Die Chargenschwankungen wiederum „erfordern eine Chargenüberwachung und natürlich die frühzeitige Rezyklatcharakterisierung, die über die typischen Wareneingangskontrollen oder Materialfreigaben hinausgeht. Veränderungen im Prozessablauf sind nicht auszuschließen“, skizziert Katharina Tonn den komplexen Betrachtungsansatz. Damit könnten dann frühzeitige Optimierungsmaßnahmen eingeleitet und so Beanstandungen, Ausschüsse oder Nacharbeiten reduziert werden.
In der Praxis ähneln sich Lackierungen und Fügetechnologien wie das Kleben in ihren Anforderungen. Perspektivisch könnten also die Erkenntnisse über Lackierungen auch auf die Charakterisierung von Klebflächen adaptiert werden.

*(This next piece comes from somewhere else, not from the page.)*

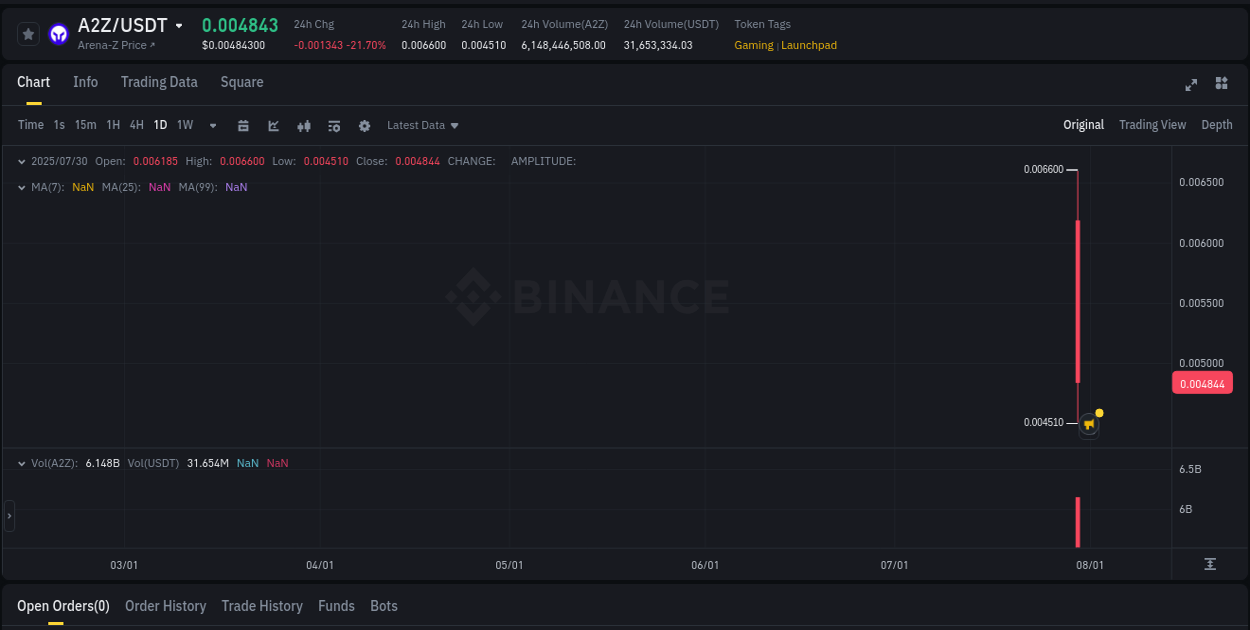Switch chart to line style
This screenshot has height=630, width=1250.
pyautogui.click(x=274, y=125)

Global betrachtet werden Kunststoffe aufgrund ihres Eigenschaftsportfolios in großen Mengen im Automobilbau eingesetzt. Um negative Umweltauswirkungen zu reduzieren, ist es daher wichtig, Stoffkreisläufe durch Recycling zu schließen. Die Charakterisierung der Lackierfähigkeit der Rezyklate leistet einen wichtigen Beitrag in diesem Kreislauf.
PIAE-Kongress
PIAE steht für Plastics in Automotive Engineering. Der internationale Fachkongress wird von der VDI Wissensforum GmbH veranstaltet und findet am 19. und 20. Juni im Congress Center Rosengarten in Mannheim statt. Der Leitkongress beleuchtet seit über 40 Jahren aktuelle kunststofftechnische Entwicklungen und Anwendungen sowie deren Einsatz in allen Bereichen des Automobils. Die begleitende Ausstellung deckt die gesamte Wertschöpfungskette ab – und macht den Einsatz von Kunststoff-Bauteilen direkt am Fahrzeug sichtbar.